**Exercise:** Only the lines from the one containing "Where should I" to the end of the material are to be copied, exactly and in full; images stay out.

─── Material supplied ───

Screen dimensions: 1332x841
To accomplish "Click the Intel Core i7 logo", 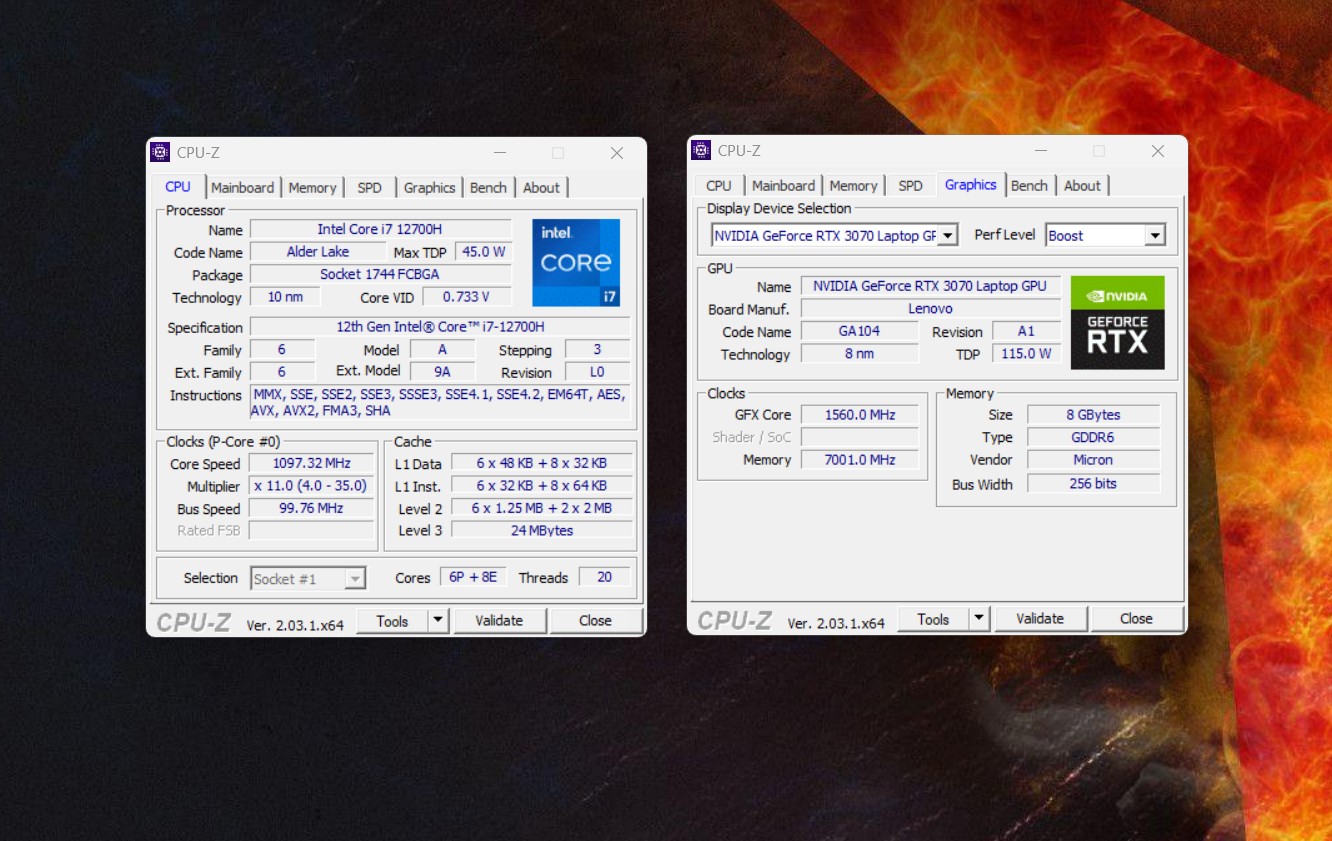I will click(576, 262).
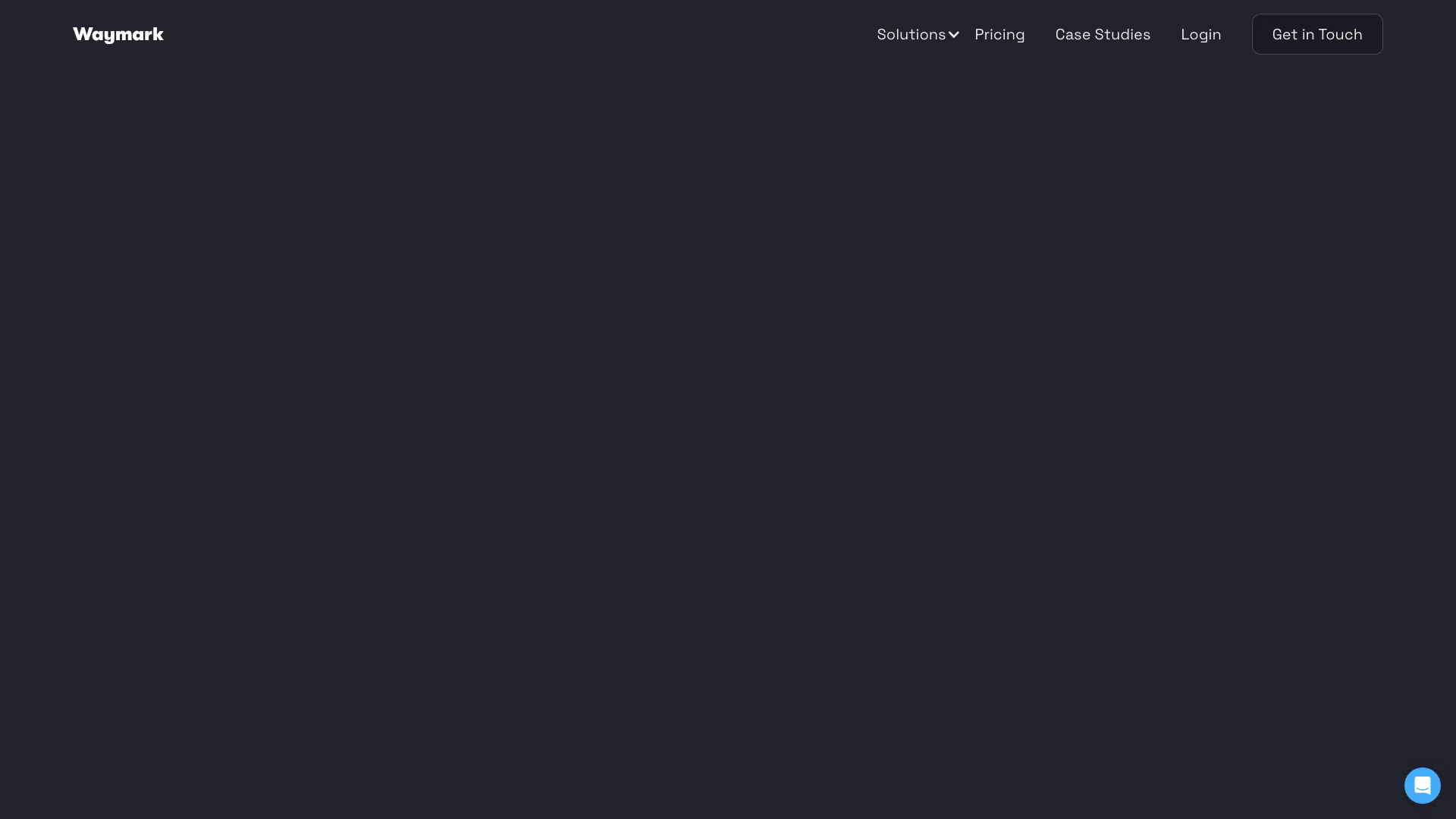Open the Login account page
Image resolution: width=1456 pixels, height=819 pixels.
point(1200,34)
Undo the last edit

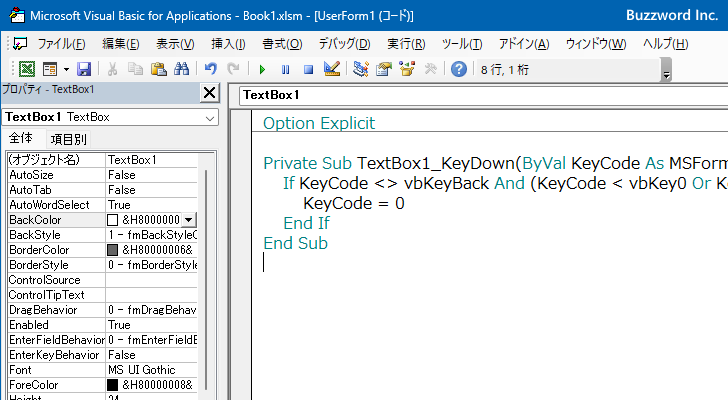[210, 69]
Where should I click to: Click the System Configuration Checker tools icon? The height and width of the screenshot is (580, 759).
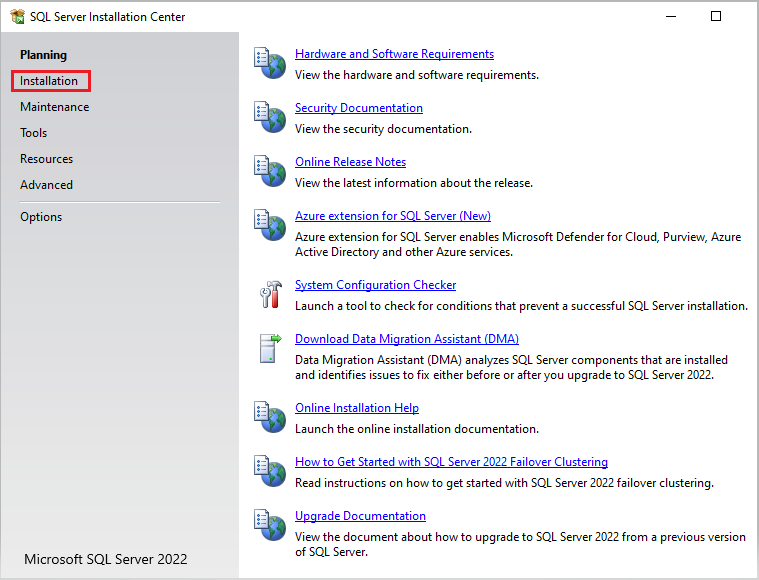coord(270,294)
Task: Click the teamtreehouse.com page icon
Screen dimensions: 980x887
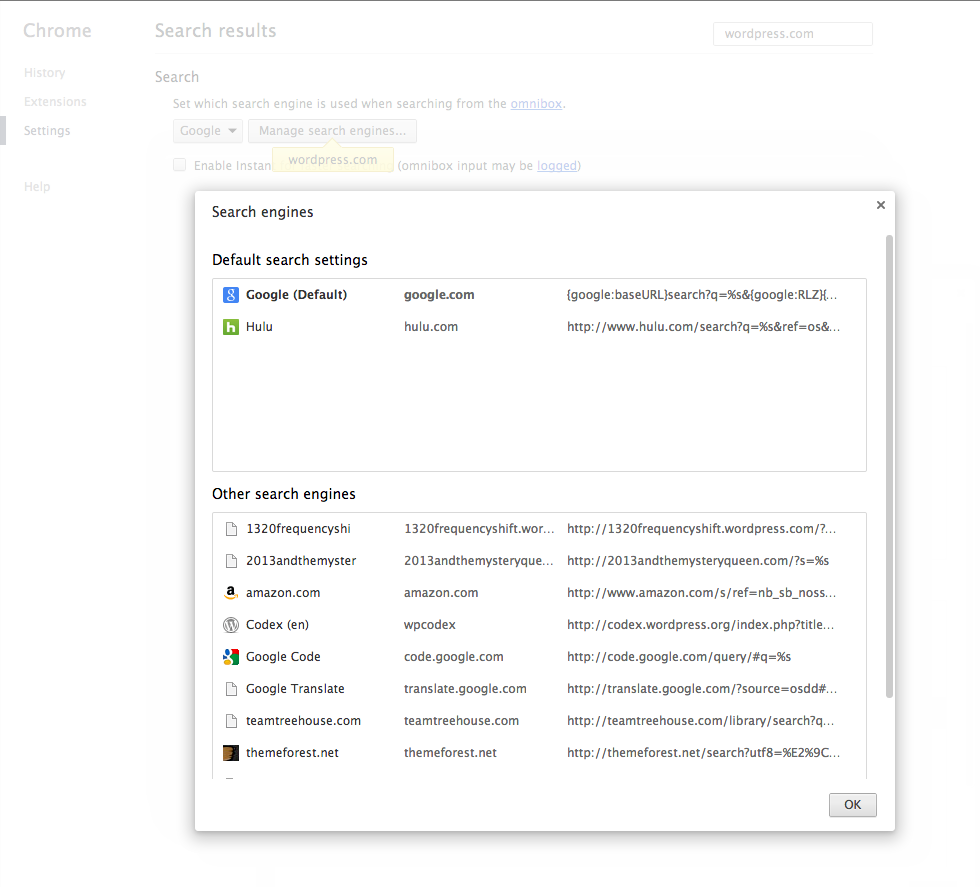Action: (x=231, y=721)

───

**Task output:**
Where should I click to: Click the System Configuration Checker tools icon? The height and width of the screenshot is (580, 759).
coord(270,294)
Task: Click the teamtreehouse.com page icon
Screen dimensions: 980x887
Action: (x=231, y=721)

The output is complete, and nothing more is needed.